**EXERCISE DESCRIPTION:**
Set down every record below exactly as it stands.

**EXTRACTED MATERIAL:**
########################################
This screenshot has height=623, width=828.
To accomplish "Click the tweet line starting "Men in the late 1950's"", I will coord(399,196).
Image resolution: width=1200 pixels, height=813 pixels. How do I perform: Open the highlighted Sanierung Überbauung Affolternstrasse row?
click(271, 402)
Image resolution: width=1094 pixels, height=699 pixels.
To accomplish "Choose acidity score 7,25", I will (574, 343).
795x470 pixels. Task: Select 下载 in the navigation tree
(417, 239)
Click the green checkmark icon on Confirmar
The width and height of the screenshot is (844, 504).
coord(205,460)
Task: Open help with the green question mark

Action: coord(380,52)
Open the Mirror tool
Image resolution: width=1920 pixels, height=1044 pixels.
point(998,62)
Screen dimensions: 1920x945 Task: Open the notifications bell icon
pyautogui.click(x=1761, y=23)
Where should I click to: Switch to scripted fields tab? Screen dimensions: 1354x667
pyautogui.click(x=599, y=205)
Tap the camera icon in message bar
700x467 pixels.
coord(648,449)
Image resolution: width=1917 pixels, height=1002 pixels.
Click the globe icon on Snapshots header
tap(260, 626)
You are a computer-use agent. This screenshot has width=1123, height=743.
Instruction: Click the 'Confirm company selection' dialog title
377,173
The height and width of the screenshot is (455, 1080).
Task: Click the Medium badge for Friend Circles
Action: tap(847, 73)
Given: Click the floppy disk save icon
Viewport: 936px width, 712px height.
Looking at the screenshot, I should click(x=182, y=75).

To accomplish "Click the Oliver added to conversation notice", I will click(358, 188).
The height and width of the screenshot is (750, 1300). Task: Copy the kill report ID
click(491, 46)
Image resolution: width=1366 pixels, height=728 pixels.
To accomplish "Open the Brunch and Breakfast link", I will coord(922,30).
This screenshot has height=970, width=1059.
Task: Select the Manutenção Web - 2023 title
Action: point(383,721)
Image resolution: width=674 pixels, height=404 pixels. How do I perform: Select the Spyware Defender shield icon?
########################################
**EXPECTED OUTPUT:**
This screenshot has height=623, width=828.
To accomplish "Click the tweet line starting "Men in the late 1950's"", I will coord(399,196).
Image resolution: width=1200 pixels, height=813 pixels. How do I perform: Open the highlighted Sanierung Überbauung Affolternstrasse row?
click(271, 402)
Image resolution: width=1094 pixels, height=699 pixels.
To accomplish "Choose acidity score 7,25", I will (574, 343).
795x470 pixels. Task: Select 下载 in the navigation tree
(417, 239)
Click the green checkmark icon on Confirmar
The width and height of the screenshot is (844, 504).
coord(205,460)
Task: Open help with the green question mark

Action: coord(380,52)
Open the Mirror tool
Image resolution: width=1920 pixels, height=1044 pixels.
point(998,62)
Screen dimensions: 1920x945 Task: Open the notifications bell icon
pyautogui.click(x=1761, y=23)
Where should I click to: Switch to scripted fields tab? Screen dimensions: 1354x667
pyautogui.click(x=599, y=205)
Tap the camera icon in message bar
700x467 pixels.
coord(648,449)
Image resolution: width=1917 pixels, height=1002 pixels.
Click the globe icon on Snapshots header
tap(260, 626)
You are a computer-use agent. This screenshot has width=1123, height=743.
Instruction: Click the 'Confirm company selection' dialog title
377,173
The height and width of the screenshot is (455, 1080).
Task: Click the Medium badge for Friend Circles
Action: tap(847, 73)
Given: Click the floppy disk save icon
Viewport: 936px width, 712px height.
Looking at the screenshot, I should click(x=182, y=75).

To accomplish "Click the Oliver added to conversation notice", I will click(358, 188).
The height and width of the screenshot is (750, 1300). Task: Copy the kill report ID
click(491, 46)
Image resolution: width=1366 pixels, height=728 pixels.
To accomplish "Open the Brunch and Breakfast link", I will coord(922,30).
This screenshot has height=970, width=1059.
Task: Select the Manutenção Web - 2023 title
Action: point(383,721)
Image resolution: width=674 pixels, height=404 pixels. How do I perform: Select the Spyware Defender shield icon?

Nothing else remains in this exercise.